**Requirement:**
Find the string "This" in the records. Copy each line that has it.
Listed records Block Start
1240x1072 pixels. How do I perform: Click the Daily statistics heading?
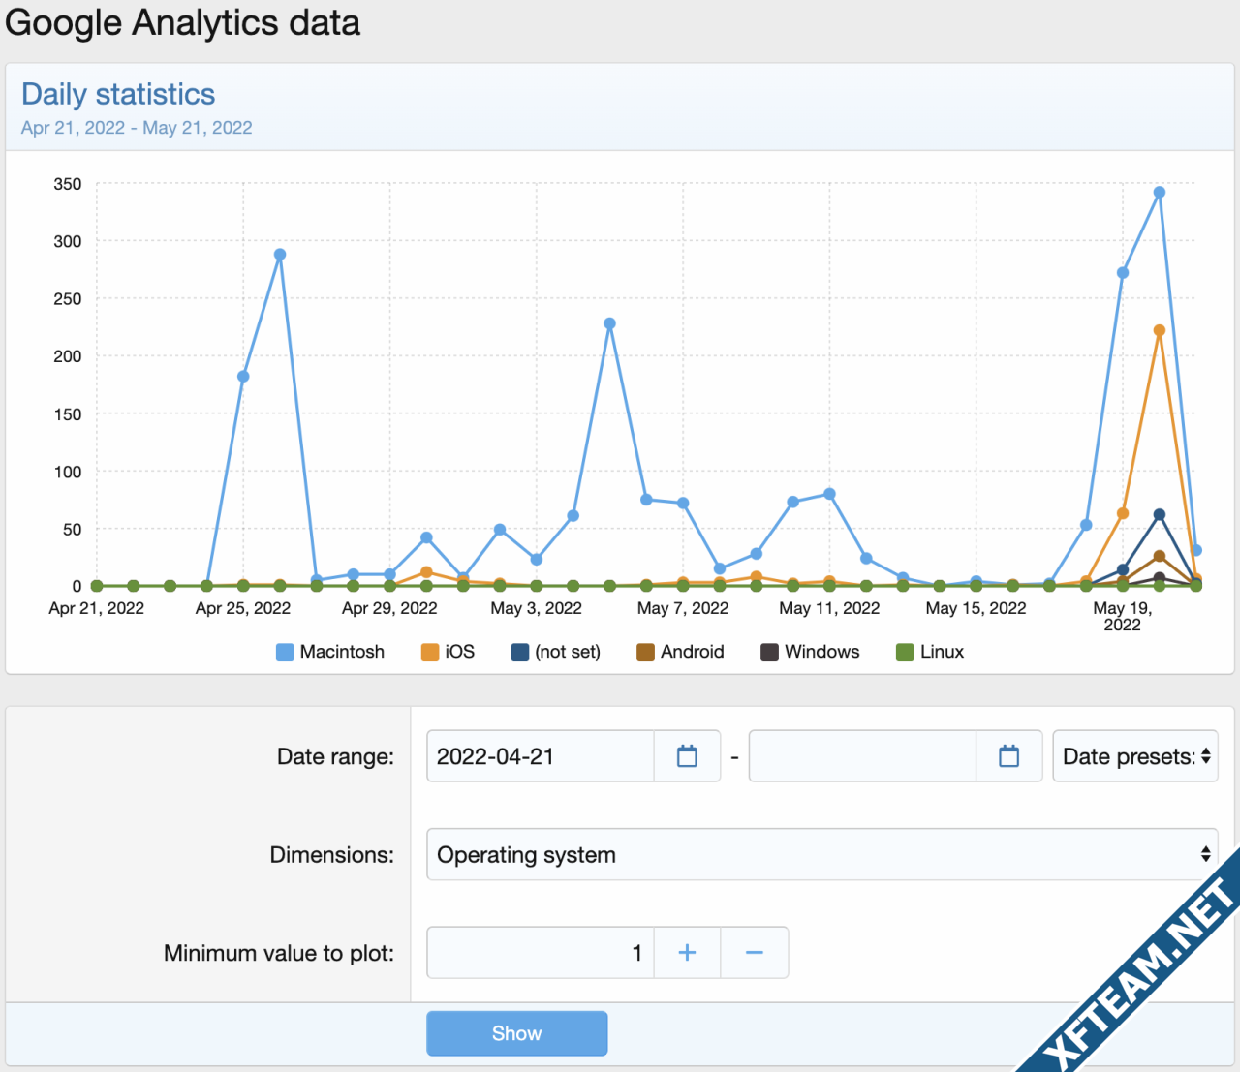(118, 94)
Listed records Block End
Listed records Block Start
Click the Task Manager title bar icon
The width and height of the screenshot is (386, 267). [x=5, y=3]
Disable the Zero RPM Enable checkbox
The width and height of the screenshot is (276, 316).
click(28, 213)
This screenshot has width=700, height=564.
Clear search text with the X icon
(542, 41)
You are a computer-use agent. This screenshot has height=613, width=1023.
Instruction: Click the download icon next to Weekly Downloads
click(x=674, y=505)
Listed records Block End
**Written response:**
This screenshot has width=700, height=564.
You are a computer-use agent. This screenshot has height=613, width=1023.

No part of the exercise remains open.